In August, China reportedly conducted a near-orbital test of a nuclear-capable hypersonic missile, escalating the race for the next generation of long-range weapons that are tougher to detect and intercept. 

In recent months, the US and Russia have undertaken hypersonic weapon tests, and North Korea announced last month that it had successfully launched a newly built hypersonic missile. 

Read more: China sends record 77 warplanes towards Taiwan over two days

How The Hypersonic Missile Works 

In the upper atmosphere, hypersonic missiles fly at more than five times the speed of sound, or around 6,200 km per hour (3,850 mph). A hypersonic glide vehicle is slower than an intercontinental ballistic missile, but its shape allows it to navigate toward a target or away from defences. 

A Fractional Orbital Bombardment System (FOBS) combines a glide vehicle with a missile that may launch it partially into orbit, stripping adversaries of response time and traditional defence measures. 

Nuclear weapons are carried on ballistic trajectories that fly into space but never reach orbit by intercontinental ballistic missiles (ICBMs). 

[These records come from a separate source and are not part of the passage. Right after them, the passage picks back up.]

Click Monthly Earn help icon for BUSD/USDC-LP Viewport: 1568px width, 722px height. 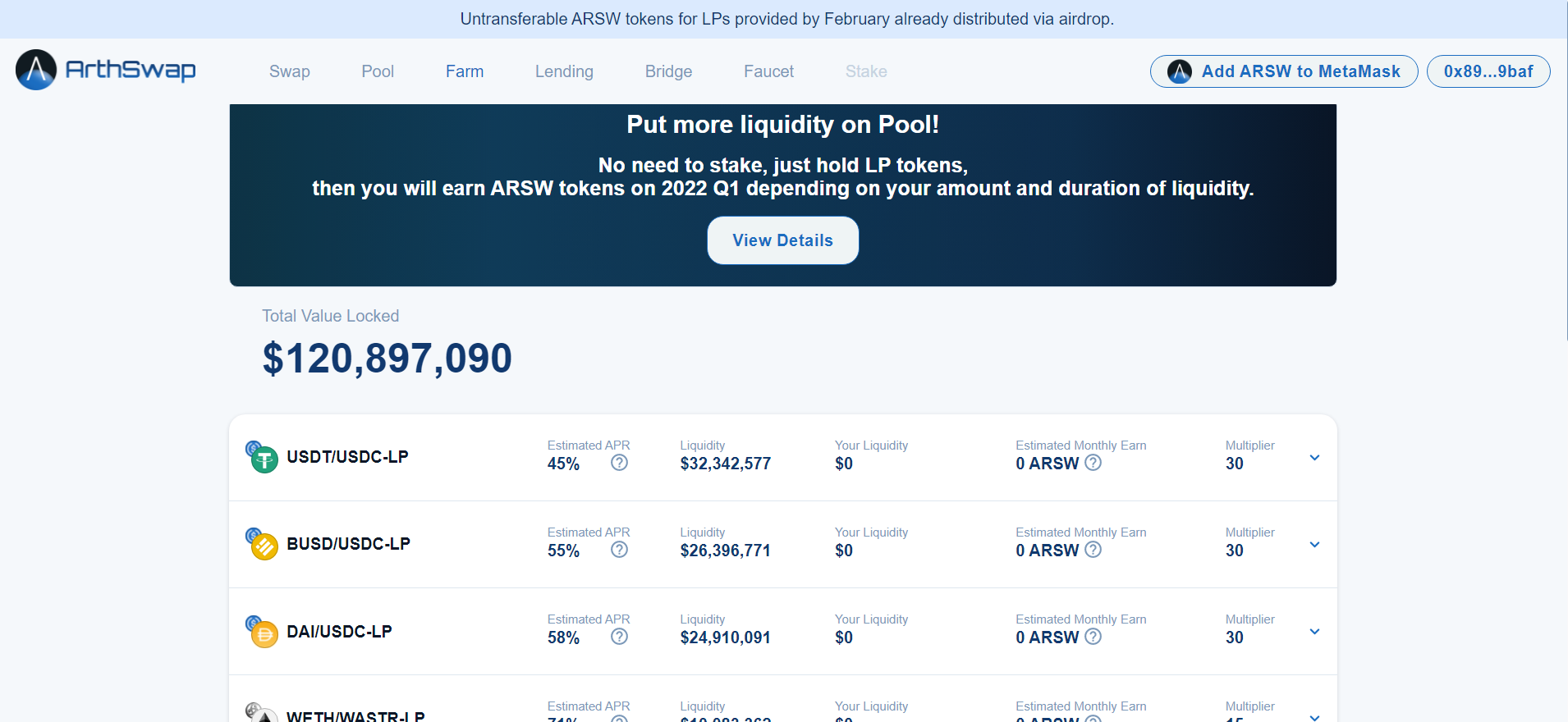(x=1093, y=550)
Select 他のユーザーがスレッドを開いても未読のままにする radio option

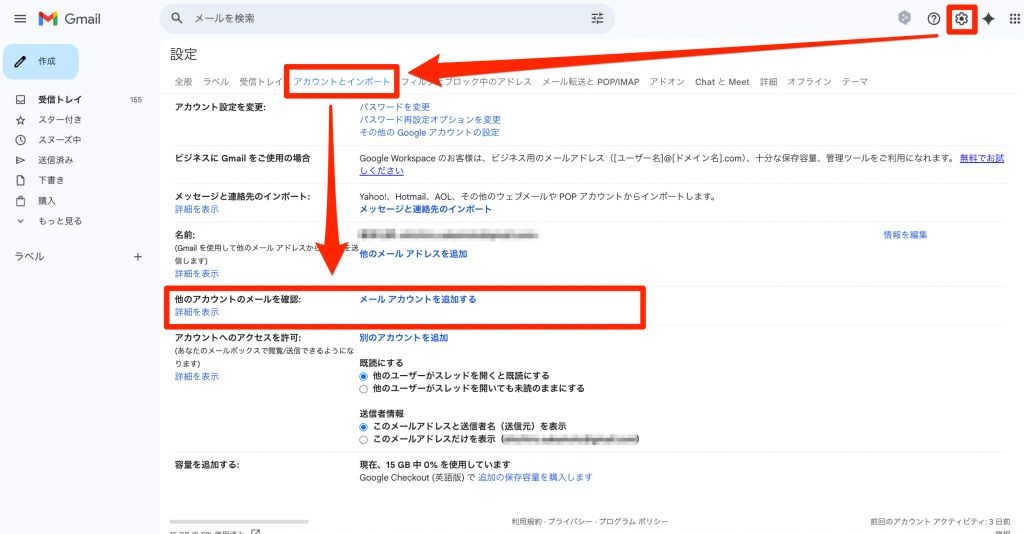(x=364, y=388)

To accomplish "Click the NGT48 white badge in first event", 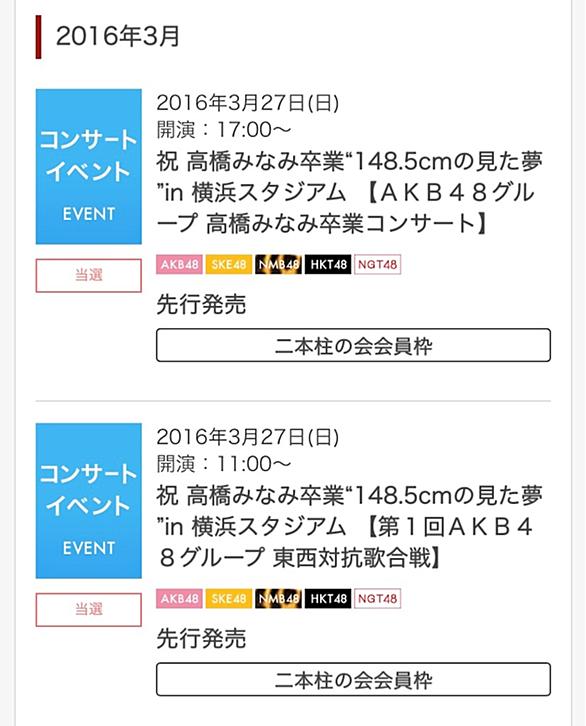I will 377,264.
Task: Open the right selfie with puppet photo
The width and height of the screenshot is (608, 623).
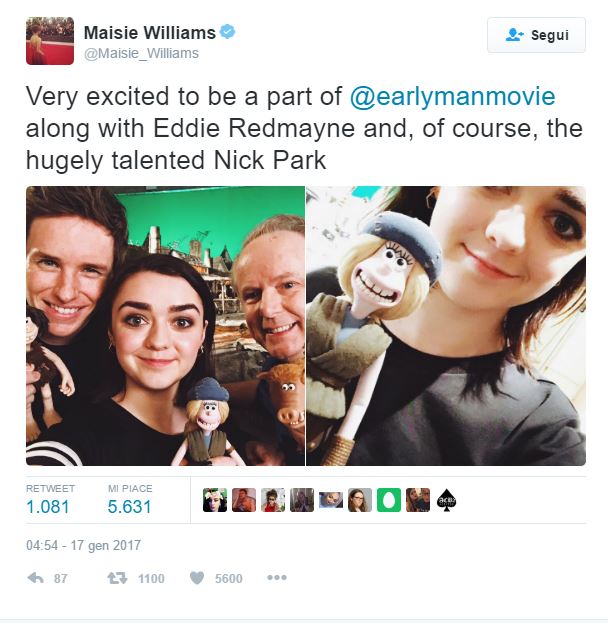Action: (x=446, y=326)
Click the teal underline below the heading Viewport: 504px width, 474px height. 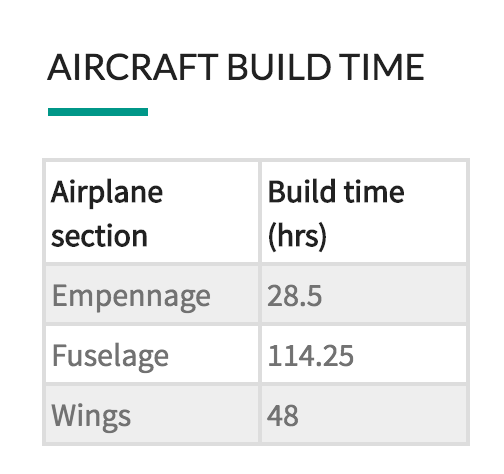[98, 112]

During the Cold War, both the US and the USSR explored FOBS, with the USSR deploying one in the 1970s. By the mid-80s, it had been removed from service. Many of the advantages of FOBS, such as reduced detection times and the inability to predict where an attack would come from, were considered as less destabilizing by submarine-launched ballistic missiles. 

Who Leads The Race 

China fired a rocket carrying a hypersonic glide vehicle into space on Saturday, circling the globe before gliding down to its target, which it missed by around two dozen miles, according to the Financial Times. 

President Vladimir Putin praised the Tsirkon (Zircon) hypersonic cruise missile as part of a new generation of missile weapons after it was successfully tested in July. For the first time, Moscow also tested the weapon from a submarine. 

The US said in late September that it had successfully tested an air-breathing hypersonic weapon, which means it can fly through the atmosphere on its own like a cruise missile. This was the first successful test of that type of weapon since 2013. 

North Korea fired a newly built hypersonic missile days after the US declaration, declaring it a “strategic weapon” that bolstered its defence capabilities, but some South Korean analysts regarded the test as a failure. 

Why It Matters 

The recent tests are part of a catastrophic arms race in which smaller Asian countries compete with major military powers to produce powerful long-range missiles. 

Hypersonic weapons, such as FOBS, could pose a threat since they can elude missile defences and early warning systems. 

Some analysts warned against exaggerating the capabilities of missiles like the one China launched in August.